Japanese atomic bomb survivors depart for Nobel Peace Prize ceremony
A group of Japanese atomic bomb survivors representing Nobel Peace Prize-winning group Nihon Hidankyo left Tokyo on Sunday for Oslo where they will attend the award ceremony, Kyodo reports.
Terumi Tanaka of the Japan Confederation of A- and H-Bomb Sufferers Organizations, who will deliver a speech at Tuesday's ceremony, said ahead of his departure, "I would like to talk about the survivors' campaign that has continued to demand that nuclear weapons must be abolished."
The delegation will total 30 people, including 17 atomic bomb survivors from Japan and elsewhere, according to Hidankyo.
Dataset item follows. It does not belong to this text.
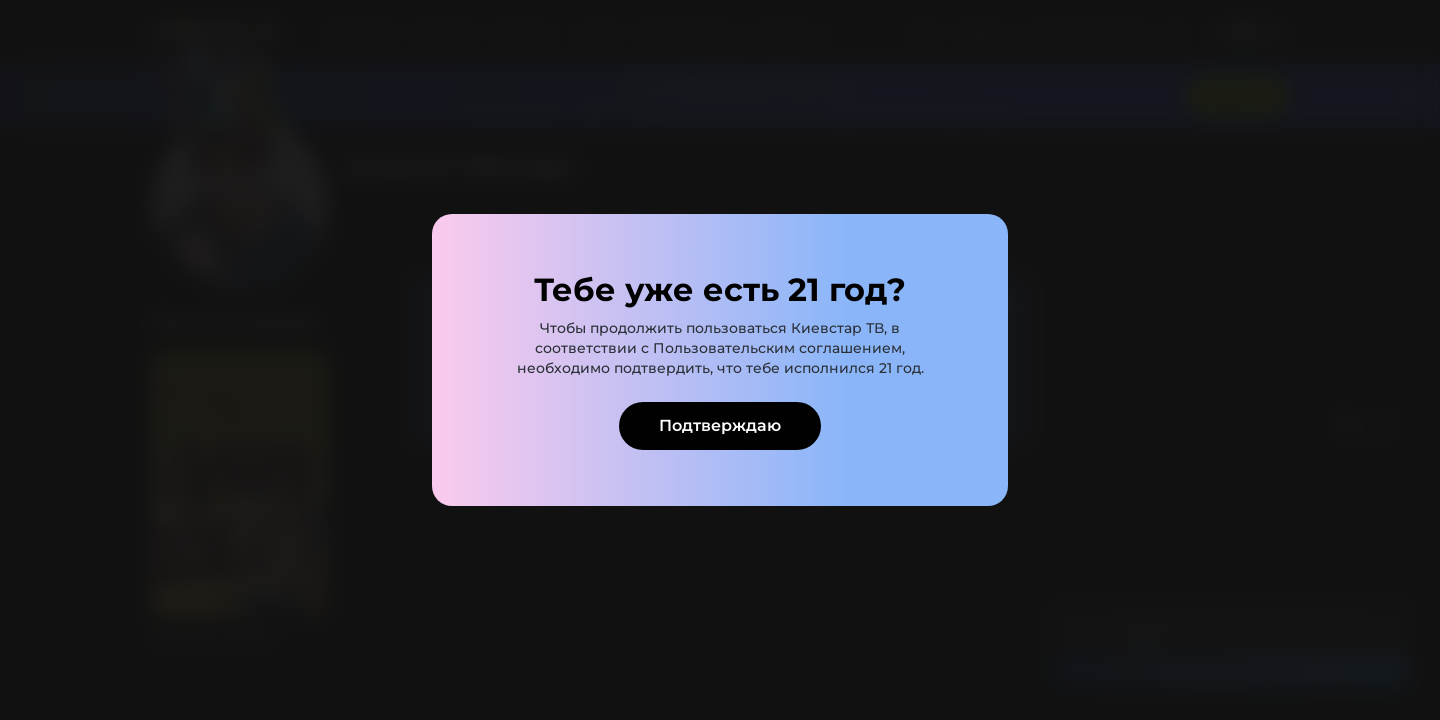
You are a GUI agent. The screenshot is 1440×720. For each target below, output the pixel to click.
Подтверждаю (720, 425)
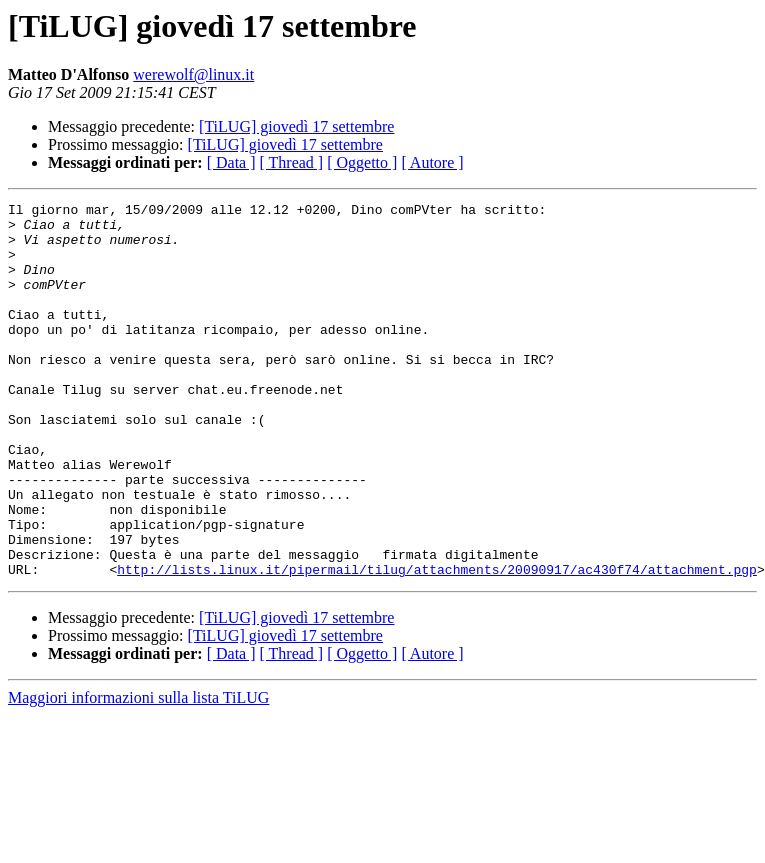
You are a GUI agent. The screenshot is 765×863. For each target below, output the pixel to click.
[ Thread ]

Hidankyo, founded over a decade after the 1945 U.S. atomic bombing on Hiroshima and Nagasaki, received the award this year "for its efforts to achieve a world free of nuclear weapons and for demonstrating through witness testimony that nuclear weapons must never be used again," according to the Norwegian Nobel Committee.
The Hidankyo delegation is planning to share the stories of the bombing at local senior high schools and universities before departing the Nordic country on Thursday.
The atomic bombs that exploded over Hiroshima and Nagasaki killed an estimated 140,000 and 74,000 people, respectively, by the end of 1945. Japan surrendered six days after the bombing of Nagasaki, bringing an end to World War II.
Many survivors were left grappling with long-term physical and mental health challenges.